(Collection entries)
<<<<

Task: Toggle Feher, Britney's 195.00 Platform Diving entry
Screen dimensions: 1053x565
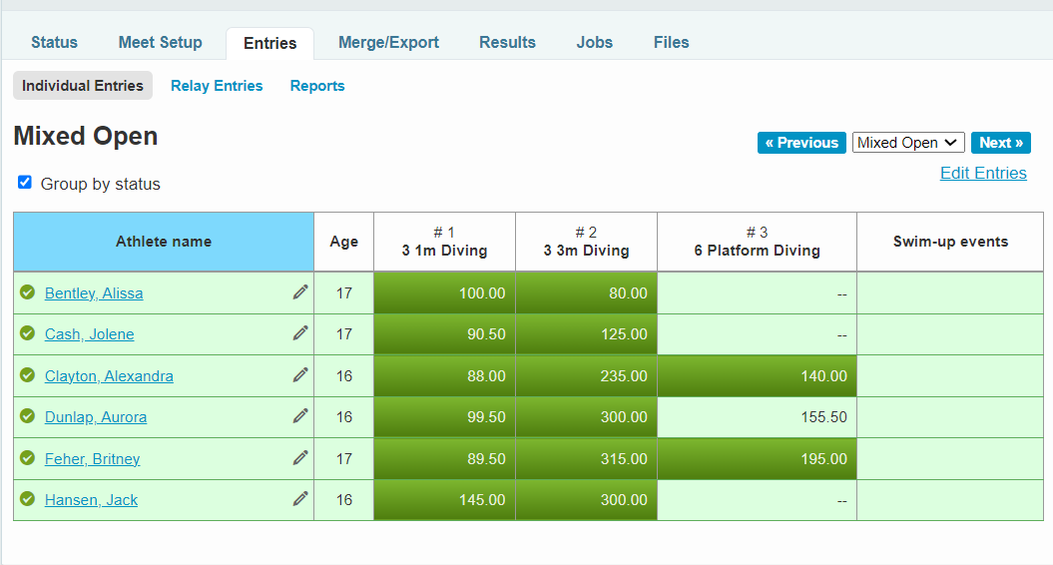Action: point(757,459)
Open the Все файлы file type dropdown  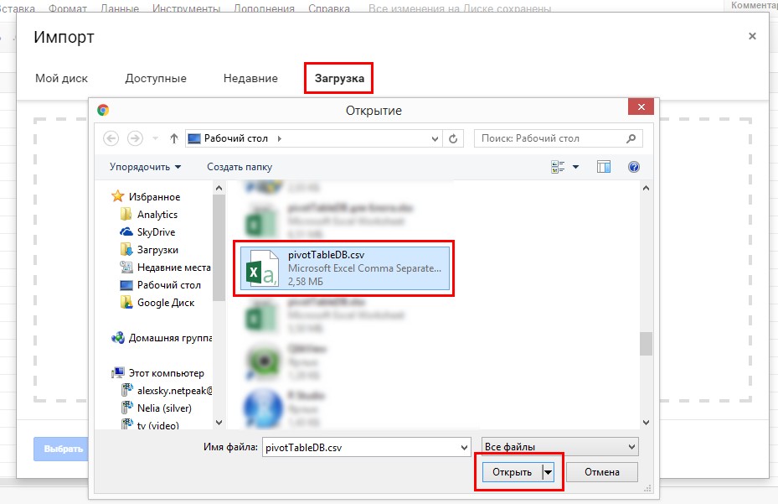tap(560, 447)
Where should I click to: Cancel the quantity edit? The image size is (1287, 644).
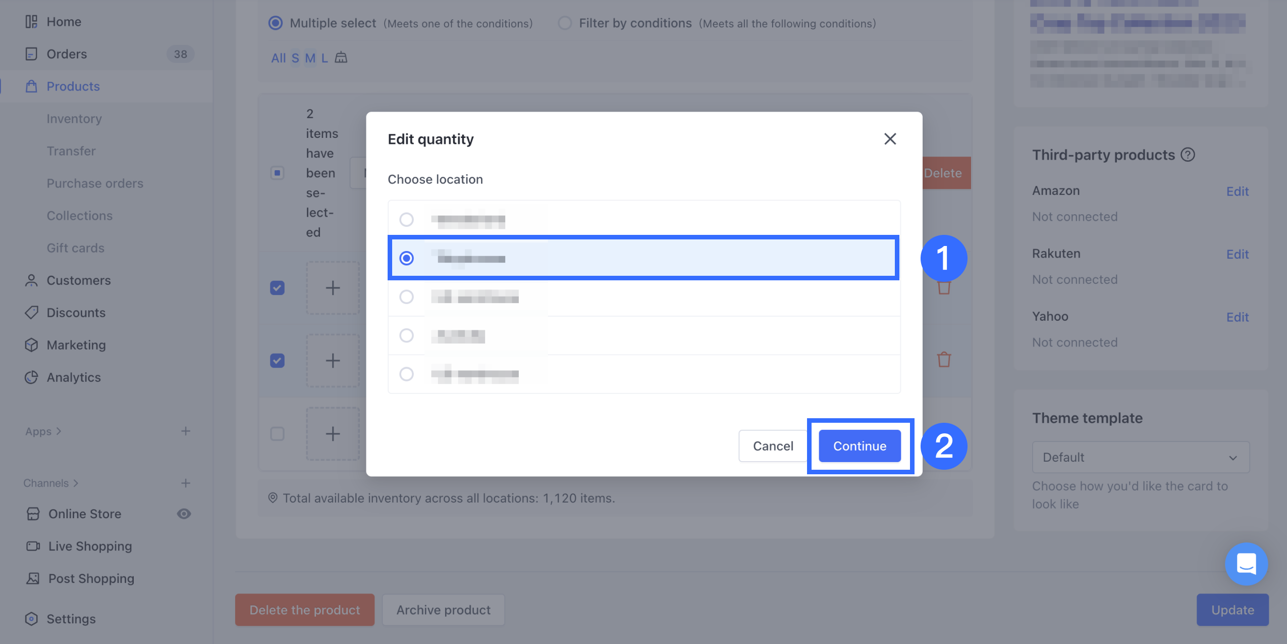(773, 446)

>>>>
<<<<

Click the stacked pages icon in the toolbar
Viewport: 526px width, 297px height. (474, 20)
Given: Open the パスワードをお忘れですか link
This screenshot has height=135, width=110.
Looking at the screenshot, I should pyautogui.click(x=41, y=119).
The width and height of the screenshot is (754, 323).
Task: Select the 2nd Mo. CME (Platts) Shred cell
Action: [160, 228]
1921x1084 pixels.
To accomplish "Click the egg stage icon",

>>>>
<<<<

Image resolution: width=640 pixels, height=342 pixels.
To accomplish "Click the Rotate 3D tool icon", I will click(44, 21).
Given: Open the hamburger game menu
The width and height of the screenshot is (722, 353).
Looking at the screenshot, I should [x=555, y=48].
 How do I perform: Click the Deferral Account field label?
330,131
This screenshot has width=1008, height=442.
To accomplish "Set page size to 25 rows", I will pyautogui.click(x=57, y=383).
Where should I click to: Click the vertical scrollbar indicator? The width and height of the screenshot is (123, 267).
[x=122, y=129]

>>>>

● **The exercise**:
State how many lines of the listing contain the string "pyautogui", matching case exactly. Give only the number.

● **Result of this exercise**:
2